**WHAT YOU ARE ASKED TO DO**
Could you write out, exactly as they stand, only the lines in the listing below from the line with "Where should I" to the line with "Given: Click the -na|--namespace option", both ends included, without the pictures?

━━━━━━━━━━━━━━━━

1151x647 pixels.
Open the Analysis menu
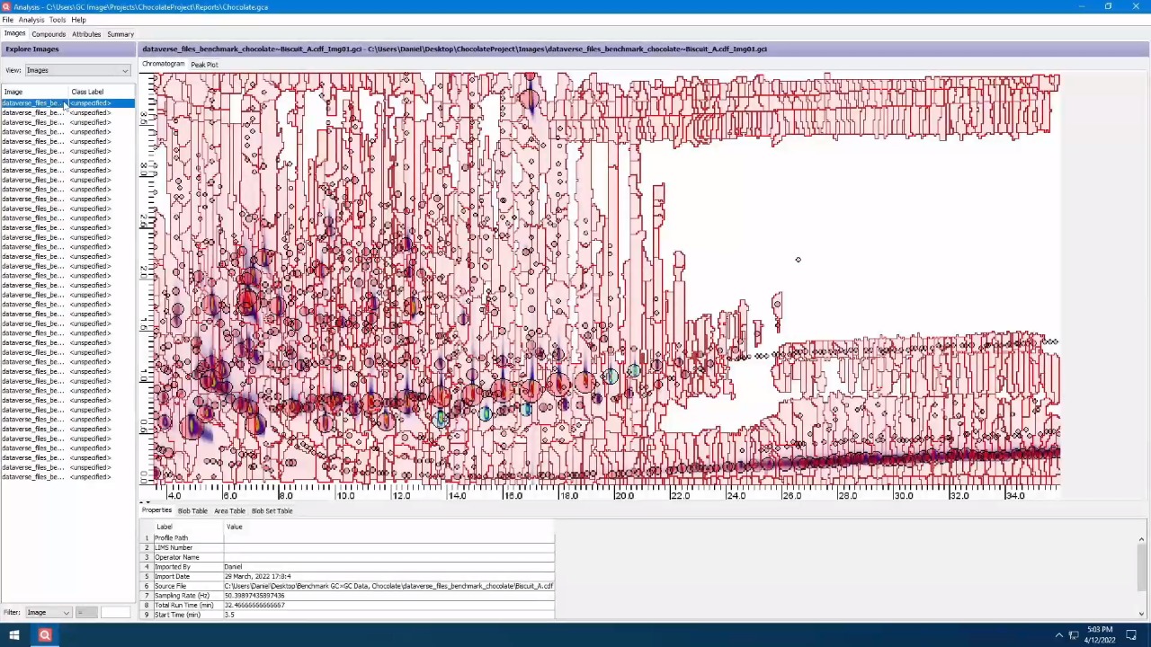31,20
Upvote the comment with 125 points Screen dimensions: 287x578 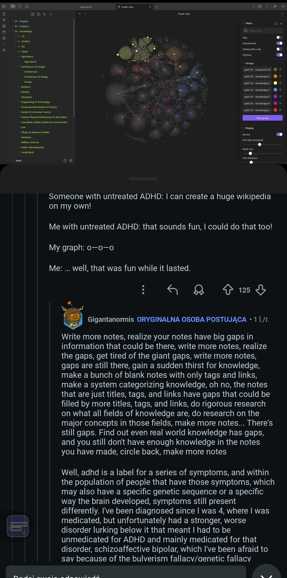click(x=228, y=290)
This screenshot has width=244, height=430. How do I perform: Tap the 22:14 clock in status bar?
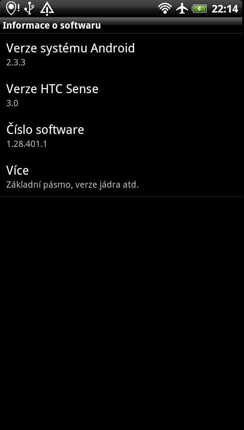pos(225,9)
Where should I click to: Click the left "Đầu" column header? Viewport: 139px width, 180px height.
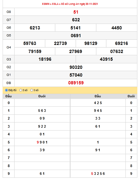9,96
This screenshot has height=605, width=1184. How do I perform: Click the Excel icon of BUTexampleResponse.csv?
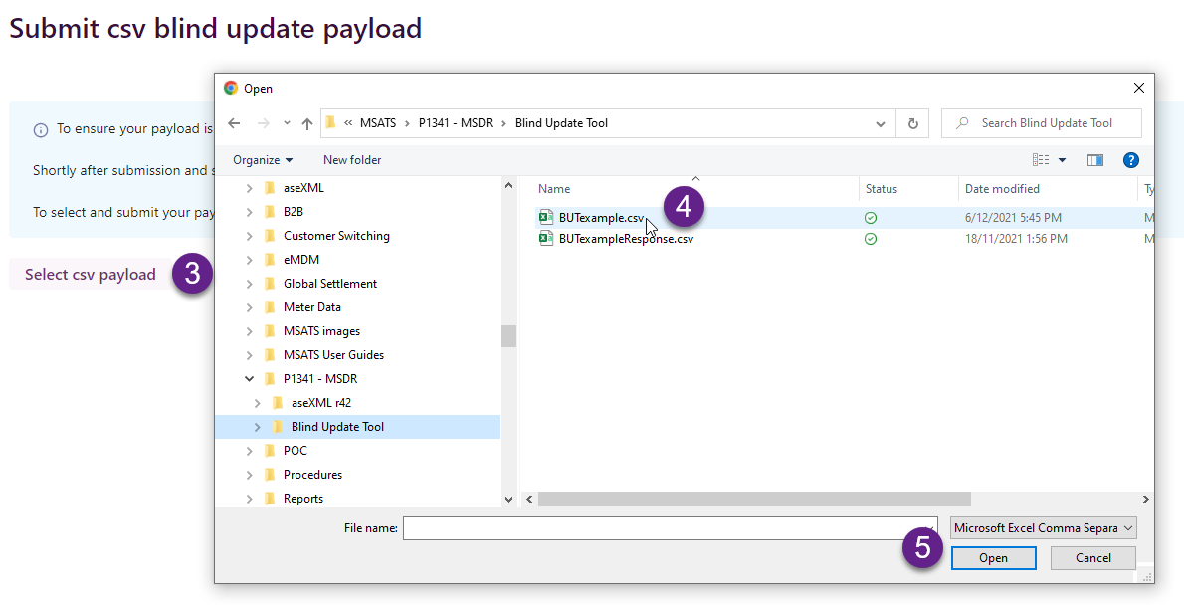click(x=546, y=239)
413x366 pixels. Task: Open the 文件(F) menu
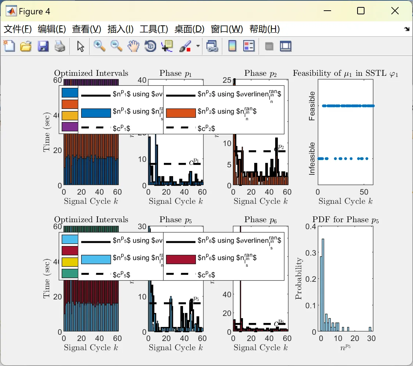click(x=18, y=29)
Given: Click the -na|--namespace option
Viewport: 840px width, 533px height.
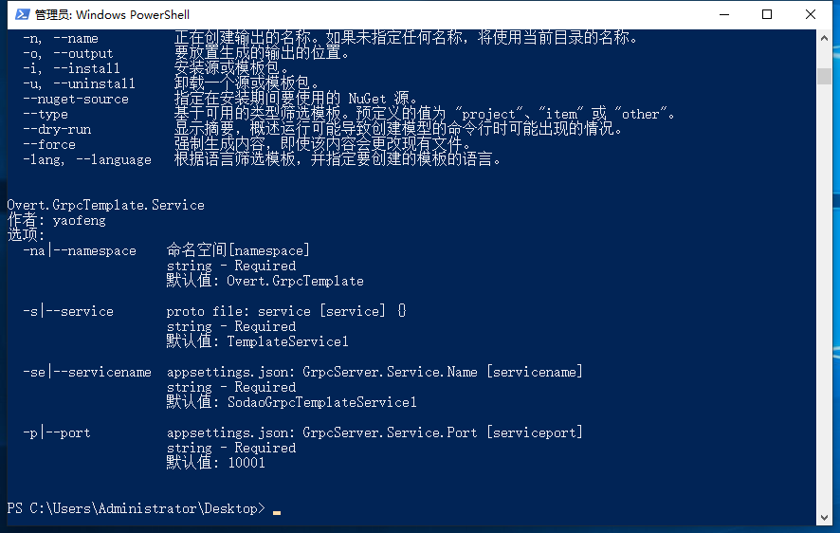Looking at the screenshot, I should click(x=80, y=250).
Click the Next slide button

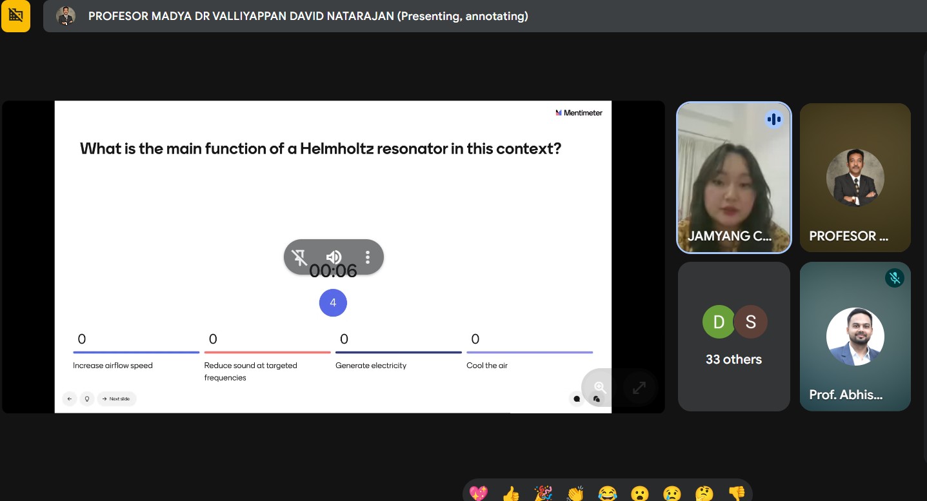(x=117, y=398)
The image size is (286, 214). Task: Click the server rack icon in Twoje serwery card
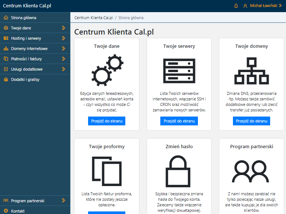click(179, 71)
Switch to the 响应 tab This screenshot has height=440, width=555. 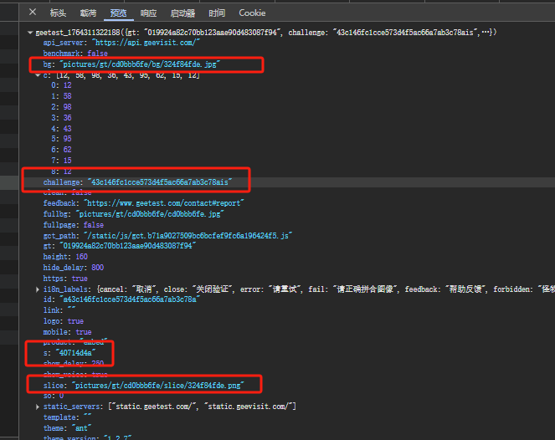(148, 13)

━━━━━━━━━━━━━━━━

**FINISHED EXERCISE**
Where should I click to: Click the left "Đầu" column header? Viewport: 139px width, 180px height.
9,96
This screenshot has height=605, width=1184. How do I perform: Click the Excel icon of BUTexampleResponse.csv?
click(x=546, y=239)
413x366 pixels. Task: Open the 文件(F) menu
click(x=18, y=29)
Given: Click the -na|--namespace option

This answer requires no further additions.